[Dataset entries]
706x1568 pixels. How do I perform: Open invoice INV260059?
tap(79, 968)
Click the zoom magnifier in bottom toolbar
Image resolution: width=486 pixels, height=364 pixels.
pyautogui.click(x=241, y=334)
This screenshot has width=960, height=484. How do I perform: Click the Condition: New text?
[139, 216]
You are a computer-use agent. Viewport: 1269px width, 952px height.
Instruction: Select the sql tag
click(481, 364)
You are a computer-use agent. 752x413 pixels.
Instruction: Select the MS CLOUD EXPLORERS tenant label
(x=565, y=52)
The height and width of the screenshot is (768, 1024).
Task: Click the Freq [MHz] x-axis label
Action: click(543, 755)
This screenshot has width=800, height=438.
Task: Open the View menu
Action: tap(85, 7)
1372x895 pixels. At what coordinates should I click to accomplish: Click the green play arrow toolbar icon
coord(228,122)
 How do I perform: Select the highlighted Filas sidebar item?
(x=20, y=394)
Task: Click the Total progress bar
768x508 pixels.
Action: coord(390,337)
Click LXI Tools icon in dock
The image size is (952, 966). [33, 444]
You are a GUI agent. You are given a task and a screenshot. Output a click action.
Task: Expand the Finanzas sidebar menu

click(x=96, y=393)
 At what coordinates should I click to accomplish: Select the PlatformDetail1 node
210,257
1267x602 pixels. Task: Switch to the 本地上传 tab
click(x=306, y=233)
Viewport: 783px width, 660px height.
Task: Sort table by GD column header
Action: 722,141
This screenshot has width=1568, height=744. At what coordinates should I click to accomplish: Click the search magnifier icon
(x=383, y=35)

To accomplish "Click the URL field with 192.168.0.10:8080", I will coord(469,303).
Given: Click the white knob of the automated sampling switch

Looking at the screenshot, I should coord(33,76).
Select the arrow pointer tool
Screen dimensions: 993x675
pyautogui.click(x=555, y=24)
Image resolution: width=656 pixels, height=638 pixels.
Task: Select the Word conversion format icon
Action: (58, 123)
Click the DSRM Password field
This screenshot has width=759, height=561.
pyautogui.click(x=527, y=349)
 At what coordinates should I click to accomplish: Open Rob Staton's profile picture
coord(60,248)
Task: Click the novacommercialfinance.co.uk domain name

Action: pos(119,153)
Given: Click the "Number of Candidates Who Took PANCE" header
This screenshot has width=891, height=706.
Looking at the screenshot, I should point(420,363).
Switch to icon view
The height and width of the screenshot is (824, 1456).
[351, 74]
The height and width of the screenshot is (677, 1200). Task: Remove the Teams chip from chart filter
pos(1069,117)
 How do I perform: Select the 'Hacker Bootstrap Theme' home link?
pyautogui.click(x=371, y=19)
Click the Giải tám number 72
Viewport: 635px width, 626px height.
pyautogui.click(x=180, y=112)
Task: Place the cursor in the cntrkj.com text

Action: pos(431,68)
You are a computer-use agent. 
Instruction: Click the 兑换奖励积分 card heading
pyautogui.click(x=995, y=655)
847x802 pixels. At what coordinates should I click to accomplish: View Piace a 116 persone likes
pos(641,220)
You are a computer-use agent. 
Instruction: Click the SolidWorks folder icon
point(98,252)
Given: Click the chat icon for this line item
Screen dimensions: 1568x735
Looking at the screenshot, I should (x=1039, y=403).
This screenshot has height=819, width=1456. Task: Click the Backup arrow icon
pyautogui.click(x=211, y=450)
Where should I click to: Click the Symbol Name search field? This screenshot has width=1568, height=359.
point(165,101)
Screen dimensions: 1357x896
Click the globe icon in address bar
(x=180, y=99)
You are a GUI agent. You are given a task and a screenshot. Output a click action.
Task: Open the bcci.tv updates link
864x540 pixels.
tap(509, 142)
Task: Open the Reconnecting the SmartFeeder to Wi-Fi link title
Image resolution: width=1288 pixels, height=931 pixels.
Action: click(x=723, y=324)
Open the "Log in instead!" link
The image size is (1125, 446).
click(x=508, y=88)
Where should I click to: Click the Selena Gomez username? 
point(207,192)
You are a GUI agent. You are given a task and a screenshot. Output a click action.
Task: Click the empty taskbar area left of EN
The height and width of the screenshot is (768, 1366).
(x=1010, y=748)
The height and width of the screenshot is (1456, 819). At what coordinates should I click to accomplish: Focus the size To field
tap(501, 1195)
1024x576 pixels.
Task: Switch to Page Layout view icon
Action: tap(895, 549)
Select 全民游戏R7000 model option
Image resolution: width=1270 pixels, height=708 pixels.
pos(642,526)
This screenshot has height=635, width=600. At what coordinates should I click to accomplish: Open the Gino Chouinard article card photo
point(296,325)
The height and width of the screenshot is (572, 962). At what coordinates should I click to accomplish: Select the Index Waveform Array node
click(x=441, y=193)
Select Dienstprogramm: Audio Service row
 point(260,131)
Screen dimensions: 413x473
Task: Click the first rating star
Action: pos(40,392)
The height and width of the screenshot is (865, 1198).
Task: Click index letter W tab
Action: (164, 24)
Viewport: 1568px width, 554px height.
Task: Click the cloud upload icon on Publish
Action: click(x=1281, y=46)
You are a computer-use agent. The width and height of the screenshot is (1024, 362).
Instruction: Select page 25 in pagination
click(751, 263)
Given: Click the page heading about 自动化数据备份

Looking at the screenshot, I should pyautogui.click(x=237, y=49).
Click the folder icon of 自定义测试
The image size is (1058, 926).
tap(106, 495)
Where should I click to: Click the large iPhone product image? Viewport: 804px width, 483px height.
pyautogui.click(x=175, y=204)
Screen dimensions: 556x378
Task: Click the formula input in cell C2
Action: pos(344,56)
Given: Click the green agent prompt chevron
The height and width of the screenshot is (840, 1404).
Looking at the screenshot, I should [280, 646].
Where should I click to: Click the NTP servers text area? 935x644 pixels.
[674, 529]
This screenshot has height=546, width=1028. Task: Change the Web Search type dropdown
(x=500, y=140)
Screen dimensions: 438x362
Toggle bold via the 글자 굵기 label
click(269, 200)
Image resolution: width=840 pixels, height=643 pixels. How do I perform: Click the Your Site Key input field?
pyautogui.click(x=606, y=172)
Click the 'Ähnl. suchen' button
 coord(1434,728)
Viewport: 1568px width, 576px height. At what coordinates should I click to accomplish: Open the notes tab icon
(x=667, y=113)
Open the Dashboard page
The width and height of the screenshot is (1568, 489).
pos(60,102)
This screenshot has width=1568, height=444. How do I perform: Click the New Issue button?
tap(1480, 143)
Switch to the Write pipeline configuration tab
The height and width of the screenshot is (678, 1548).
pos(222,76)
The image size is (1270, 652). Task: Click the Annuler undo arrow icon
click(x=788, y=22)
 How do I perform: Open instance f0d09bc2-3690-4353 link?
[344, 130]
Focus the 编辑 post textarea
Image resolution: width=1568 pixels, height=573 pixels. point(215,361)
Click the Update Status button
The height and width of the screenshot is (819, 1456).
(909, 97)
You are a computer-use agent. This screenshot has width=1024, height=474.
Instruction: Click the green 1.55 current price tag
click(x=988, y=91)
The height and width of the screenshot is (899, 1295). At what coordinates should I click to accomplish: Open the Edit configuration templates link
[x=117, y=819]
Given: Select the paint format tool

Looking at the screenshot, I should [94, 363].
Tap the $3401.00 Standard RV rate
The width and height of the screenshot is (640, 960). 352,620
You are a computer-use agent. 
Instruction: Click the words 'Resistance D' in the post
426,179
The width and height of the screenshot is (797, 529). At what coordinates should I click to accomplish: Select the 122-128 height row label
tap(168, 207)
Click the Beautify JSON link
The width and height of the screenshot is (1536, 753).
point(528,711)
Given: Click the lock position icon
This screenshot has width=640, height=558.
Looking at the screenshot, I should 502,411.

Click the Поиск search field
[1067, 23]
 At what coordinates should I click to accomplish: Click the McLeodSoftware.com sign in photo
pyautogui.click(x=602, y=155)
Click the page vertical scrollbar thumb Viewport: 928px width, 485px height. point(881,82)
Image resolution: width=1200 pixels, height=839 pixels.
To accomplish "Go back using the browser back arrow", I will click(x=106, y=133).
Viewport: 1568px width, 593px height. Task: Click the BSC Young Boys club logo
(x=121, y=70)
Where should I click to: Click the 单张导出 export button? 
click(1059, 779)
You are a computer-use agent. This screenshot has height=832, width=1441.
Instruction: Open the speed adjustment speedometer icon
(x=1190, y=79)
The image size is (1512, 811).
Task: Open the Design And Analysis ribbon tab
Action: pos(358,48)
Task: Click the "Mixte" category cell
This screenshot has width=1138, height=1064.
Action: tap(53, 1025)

TASK BRIEF | Each line of the entries holding the string "will" should be found and copied.

ANSWER FOR THIS EXERCISE |
To accomplish "Click the URL field with 192.168.0.10:8080", I will coord(469,303).
To accomplish "Go back using the browser back arrow", I will click(x=106, y=133).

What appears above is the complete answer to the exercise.